The request → Pull out every line of the records containing the string "swatch" and list those lines below.

↓

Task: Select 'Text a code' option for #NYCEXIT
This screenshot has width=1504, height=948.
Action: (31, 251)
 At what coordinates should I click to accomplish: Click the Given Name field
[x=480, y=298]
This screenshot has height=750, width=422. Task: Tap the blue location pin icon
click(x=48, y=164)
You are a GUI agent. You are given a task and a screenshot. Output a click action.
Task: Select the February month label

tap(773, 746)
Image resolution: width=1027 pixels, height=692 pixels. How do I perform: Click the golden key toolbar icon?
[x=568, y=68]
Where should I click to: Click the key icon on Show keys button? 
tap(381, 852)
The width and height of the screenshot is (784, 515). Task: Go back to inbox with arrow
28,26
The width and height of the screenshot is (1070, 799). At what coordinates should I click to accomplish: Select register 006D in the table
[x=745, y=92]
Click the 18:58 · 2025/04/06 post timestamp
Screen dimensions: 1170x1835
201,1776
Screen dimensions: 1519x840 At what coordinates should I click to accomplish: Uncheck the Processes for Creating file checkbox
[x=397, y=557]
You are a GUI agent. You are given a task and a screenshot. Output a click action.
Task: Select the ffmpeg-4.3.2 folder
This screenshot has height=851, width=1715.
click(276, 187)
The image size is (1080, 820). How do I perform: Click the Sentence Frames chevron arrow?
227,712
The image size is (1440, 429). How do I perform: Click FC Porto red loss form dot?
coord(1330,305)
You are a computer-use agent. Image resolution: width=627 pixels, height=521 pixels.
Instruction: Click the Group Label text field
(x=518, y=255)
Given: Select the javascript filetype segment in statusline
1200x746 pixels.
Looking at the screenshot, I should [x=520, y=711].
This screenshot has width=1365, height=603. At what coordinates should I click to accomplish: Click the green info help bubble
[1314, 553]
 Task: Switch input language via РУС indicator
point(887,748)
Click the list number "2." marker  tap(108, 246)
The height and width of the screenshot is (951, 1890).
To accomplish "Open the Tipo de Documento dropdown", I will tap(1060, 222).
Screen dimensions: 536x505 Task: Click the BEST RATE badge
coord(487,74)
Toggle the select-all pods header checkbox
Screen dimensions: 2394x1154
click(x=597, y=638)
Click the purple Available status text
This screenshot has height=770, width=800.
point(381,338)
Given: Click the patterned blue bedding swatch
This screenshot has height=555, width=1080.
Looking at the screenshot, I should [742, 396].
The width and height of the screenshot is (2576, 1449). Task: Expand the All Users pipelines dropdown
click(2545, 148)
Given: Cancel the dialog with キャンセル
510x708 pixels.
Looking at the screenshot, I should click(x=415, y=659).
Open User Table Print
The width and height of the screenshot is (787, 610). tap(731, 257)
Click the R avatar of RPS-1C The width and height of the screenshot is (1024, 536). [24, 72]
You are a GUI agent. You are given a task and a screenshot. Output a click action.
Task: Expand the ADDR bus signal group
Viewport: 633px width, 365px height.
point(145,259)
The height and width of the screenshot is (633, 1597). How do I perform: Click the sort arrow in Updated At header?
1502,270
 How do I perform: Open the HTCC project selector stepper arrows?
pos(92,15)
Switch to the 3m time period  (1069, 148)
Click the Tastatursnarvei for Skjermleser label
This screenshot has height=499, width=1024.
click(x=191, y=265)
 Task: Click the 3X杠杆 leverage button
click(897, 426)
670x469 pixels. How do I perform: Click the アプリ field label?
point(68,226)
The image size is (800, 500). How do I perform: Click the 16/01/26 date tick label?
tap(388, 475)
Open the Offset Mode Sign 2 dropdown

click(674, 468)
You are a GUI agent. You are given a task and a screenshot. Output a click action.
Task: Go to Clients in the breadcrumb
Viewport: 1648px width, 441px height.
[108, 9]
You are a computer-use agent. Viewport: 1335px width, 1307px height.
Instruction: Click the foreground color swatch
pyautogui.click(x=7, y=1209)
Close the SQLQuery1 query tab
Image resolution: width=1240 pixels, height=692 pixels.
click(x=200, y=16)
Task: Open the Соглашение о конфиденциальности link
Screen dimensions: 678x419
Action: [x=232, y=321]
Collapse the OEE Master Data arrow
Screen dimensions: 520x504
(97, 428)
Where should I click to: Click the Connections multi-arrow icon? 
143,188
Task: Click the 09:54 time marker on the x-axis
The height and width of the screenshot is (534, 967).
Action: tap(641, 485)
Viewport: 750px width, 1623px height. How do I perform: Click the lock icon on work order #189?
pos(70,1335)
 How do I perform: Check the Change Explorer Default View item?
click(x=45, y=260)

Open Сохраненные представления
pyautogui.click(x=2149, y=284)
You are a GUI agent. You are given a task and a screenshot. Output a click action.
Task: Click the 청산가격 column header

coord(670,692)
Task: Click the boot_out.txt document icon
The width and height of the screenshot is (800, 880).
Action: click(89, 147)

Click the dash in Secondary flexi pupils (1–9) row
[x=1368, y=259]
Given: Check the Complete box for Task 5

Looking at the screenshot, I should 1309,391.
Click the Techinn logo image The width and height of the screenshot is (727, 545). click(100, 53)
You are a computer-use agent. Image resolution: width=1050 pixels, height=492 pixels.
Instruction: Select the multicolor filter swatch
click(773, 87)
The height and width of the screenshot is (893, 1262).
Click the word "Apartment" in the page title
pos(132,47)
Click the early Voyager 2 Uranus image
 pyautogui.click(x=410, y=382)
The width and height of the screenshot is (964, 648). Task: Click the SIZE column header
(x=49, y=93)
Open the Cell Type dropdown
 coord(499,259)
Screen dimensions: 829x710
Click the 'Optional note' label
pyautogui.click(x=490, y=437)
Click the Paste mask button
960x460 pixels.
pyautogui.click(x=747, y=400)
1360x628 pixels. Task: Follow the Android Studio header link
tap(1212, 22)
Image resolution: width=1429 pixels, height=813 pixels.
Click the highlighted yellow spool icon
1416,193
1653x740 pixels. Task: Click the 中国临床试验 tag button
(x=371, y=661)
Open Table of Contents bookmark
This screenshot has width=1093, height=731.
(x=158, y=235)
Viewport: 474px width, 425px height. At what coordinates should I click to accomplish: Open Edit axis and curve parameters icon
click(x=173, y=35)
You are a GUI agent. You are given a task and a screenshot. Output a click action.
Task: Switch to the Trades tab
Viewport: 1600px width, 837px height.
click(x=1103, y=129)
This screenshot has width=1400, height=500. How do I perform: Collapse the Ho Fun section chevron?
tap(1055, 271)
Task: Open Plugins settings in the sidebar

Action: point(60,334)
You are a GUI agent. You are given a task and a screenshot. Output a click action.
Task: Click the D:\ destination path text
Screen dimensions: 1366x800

↑

Answer to this task →
Given: Click the patterned blue bedding swatch
Instruction: Click the foreground color swatch
Instruction: Select the multicolor filter swatch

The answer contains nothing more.